TO BE DONE:
In the stretch from the row containing "You are a computer-use" through the row containing "The width and", switch "Tick" to "Select" and leave everything else unchanged. Give only those rows, without the pictures.

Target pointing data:
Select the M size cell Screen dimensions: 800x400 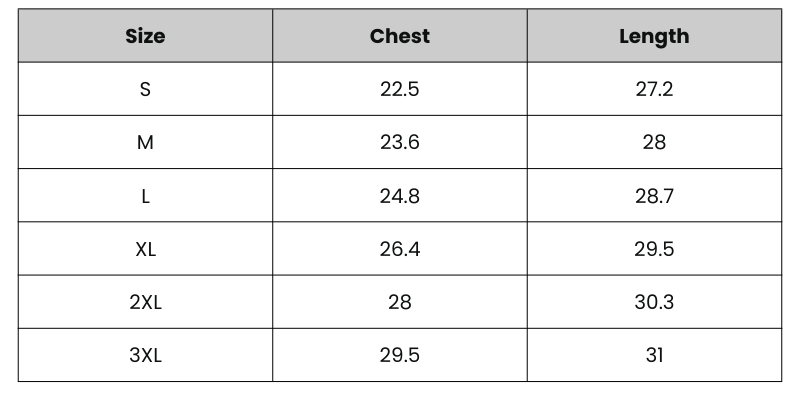coord(145,142)
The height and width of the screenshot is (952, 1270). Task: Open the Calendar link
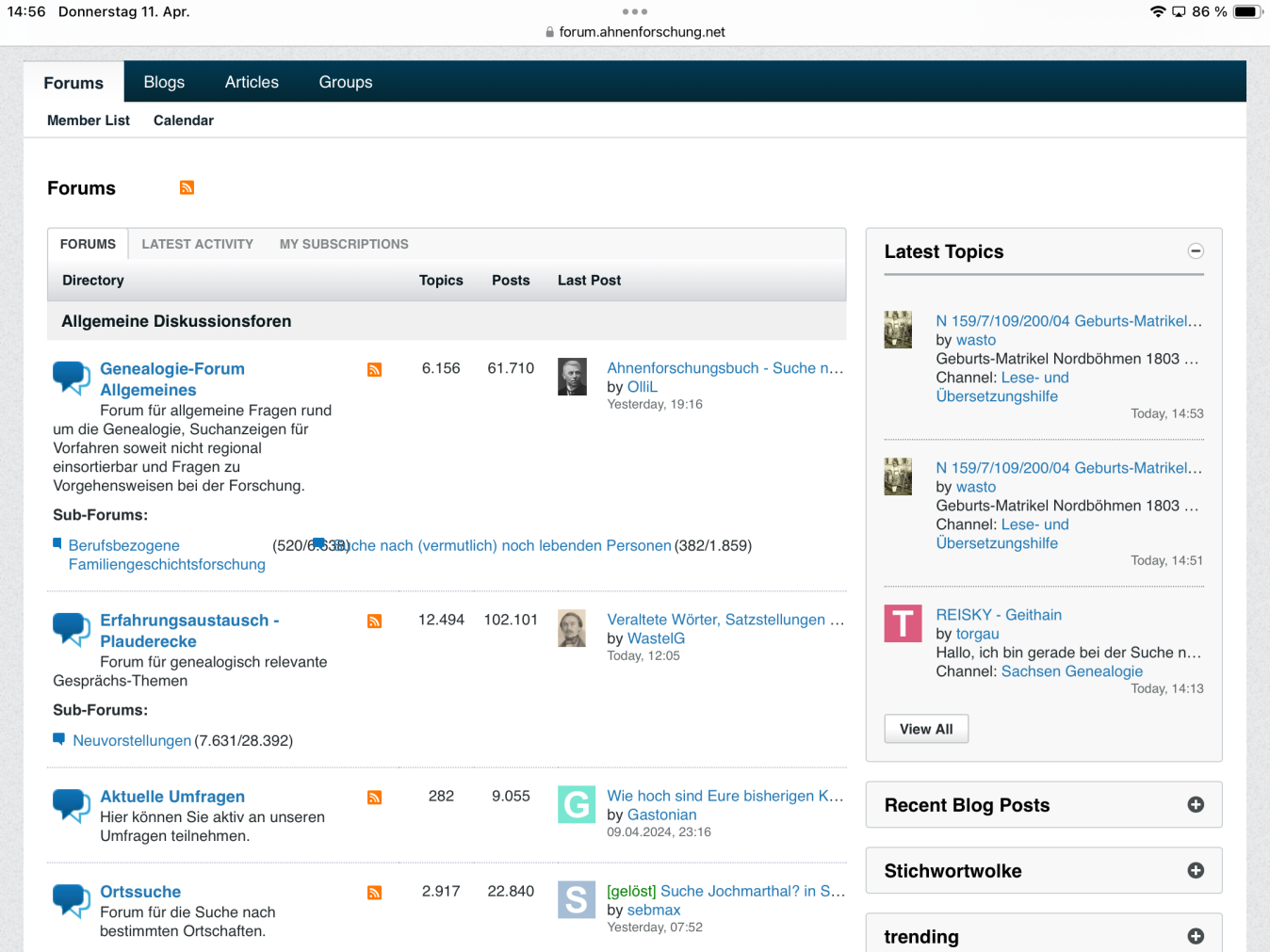pos(183,121)
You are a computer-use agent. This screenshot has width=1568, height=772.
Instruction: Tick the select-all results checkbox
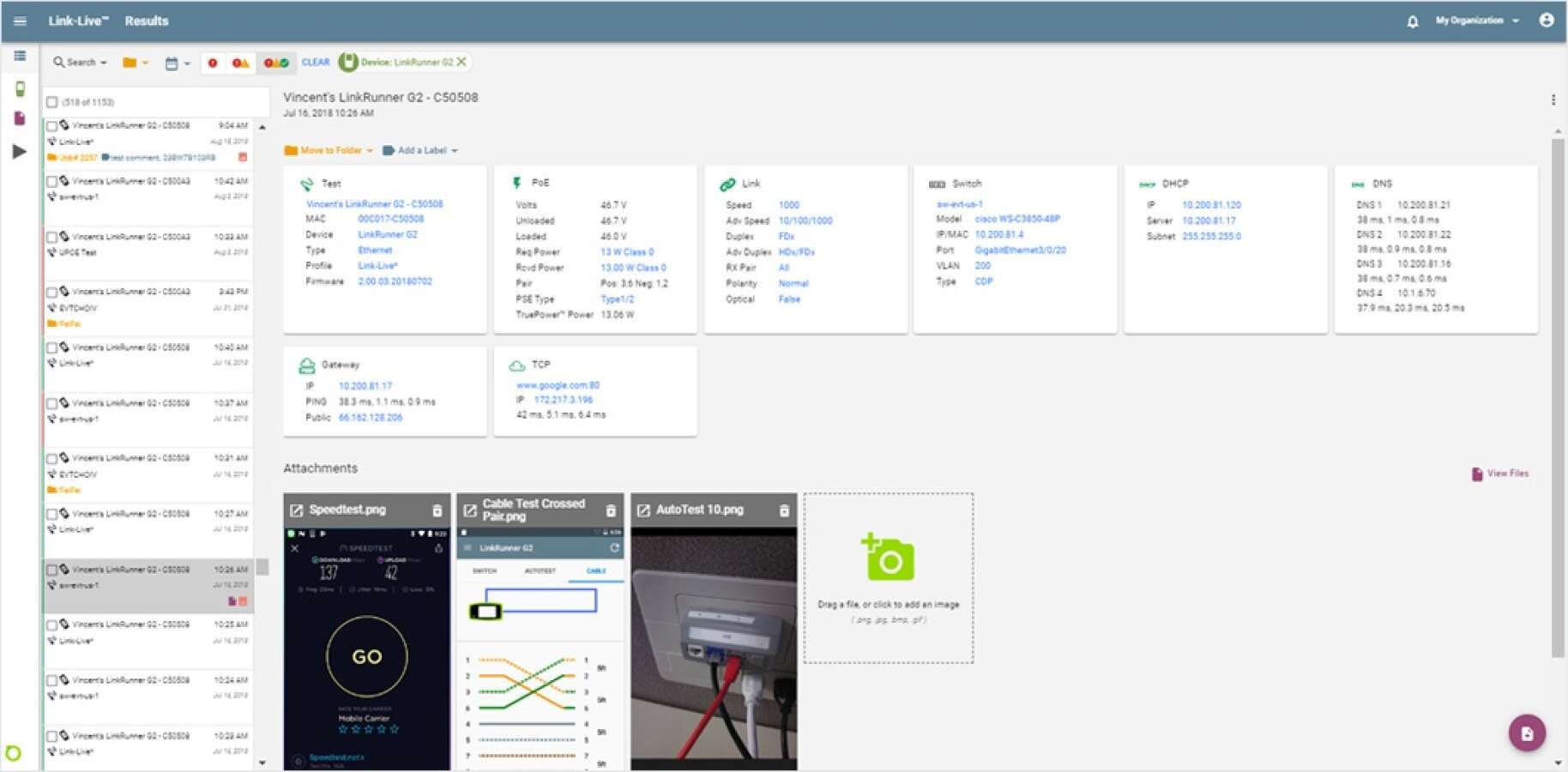click(x=52, y=102)
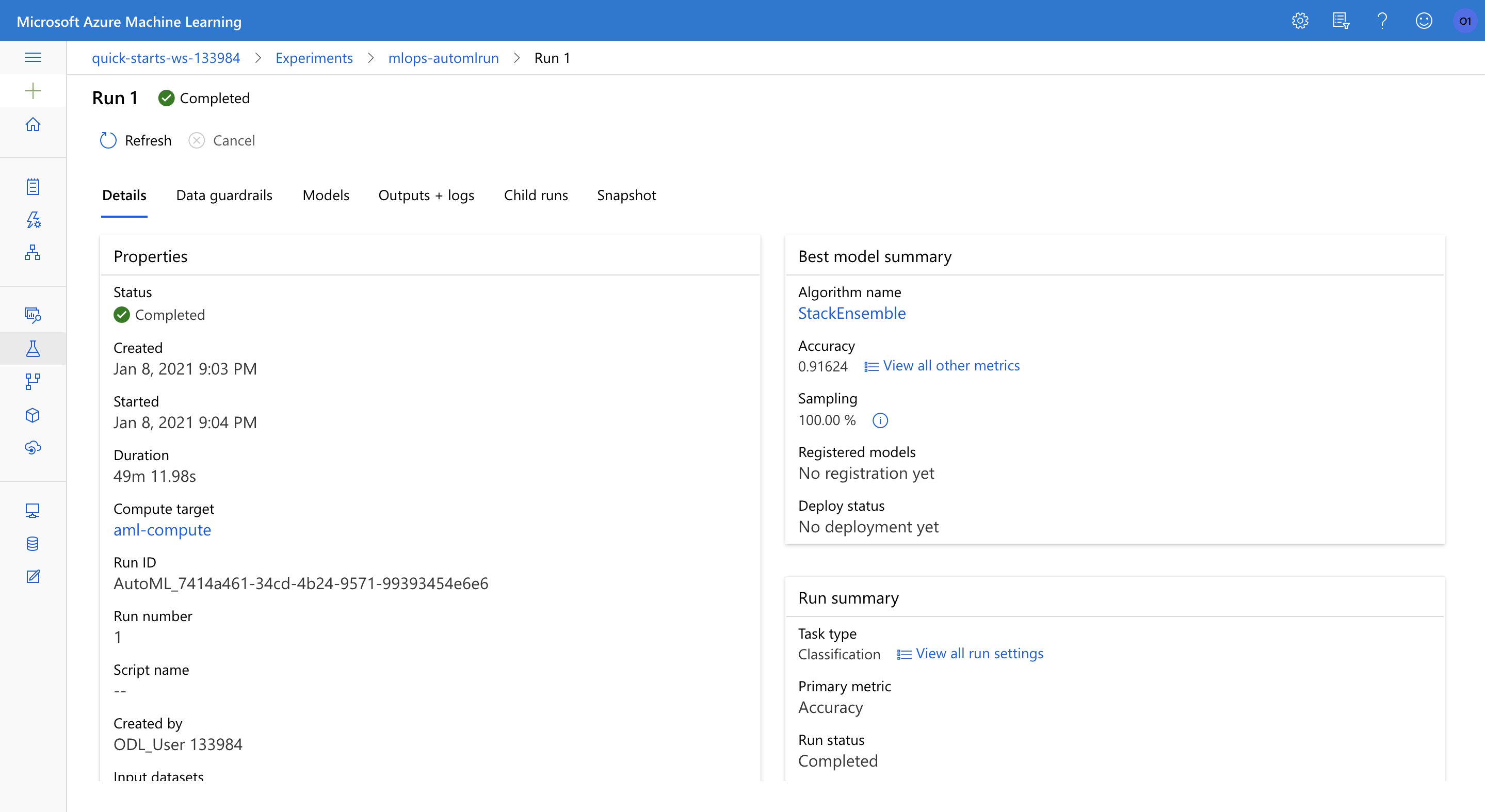Open the StackEnsemble algorithm link
The width and height of the screenshot is (1485, 812).
(x=851, y=314)
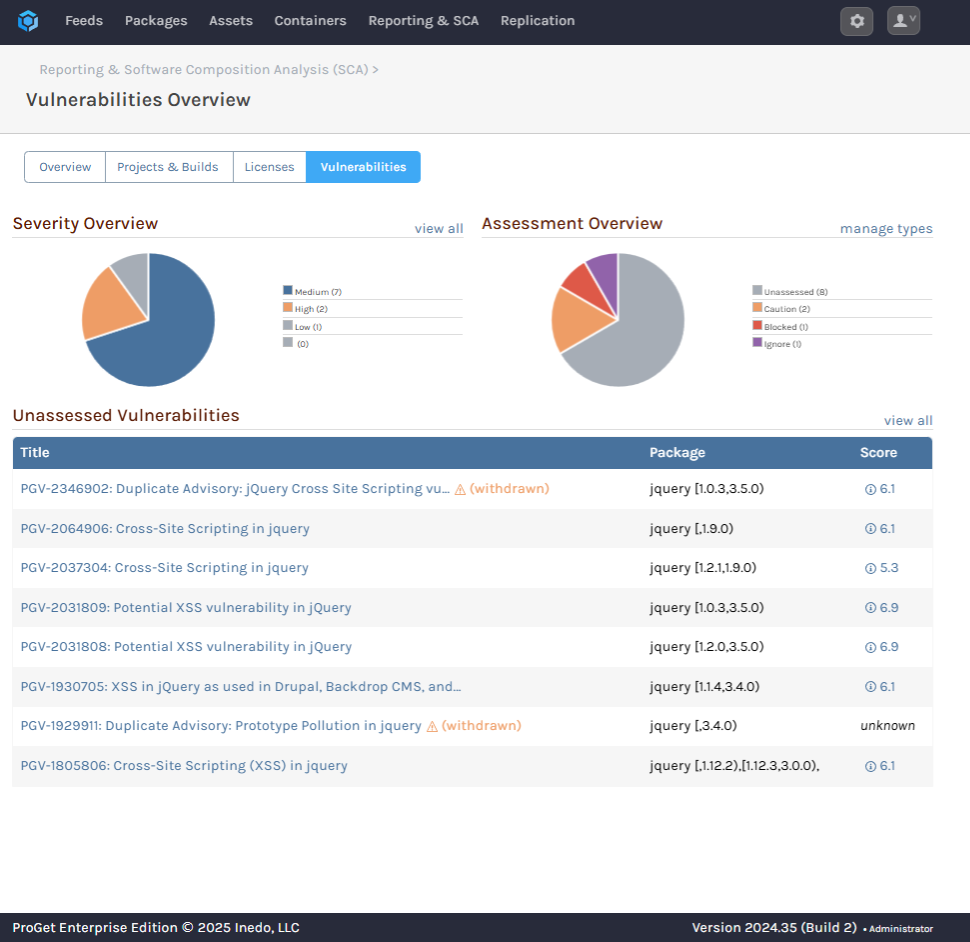
Task: Switch to the Projects & Builds tab
Action: pyautogui.click(x=168, y=167)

TASK RESPONSE:
You are a computer-use agent. This screenshot has width=1568, height=772.
Instruction: Select the select-all results checkbox
click(x=52, y=102)
Open the StackEnsemble algorithm link
The width and height of the screenshot is (1485, 812).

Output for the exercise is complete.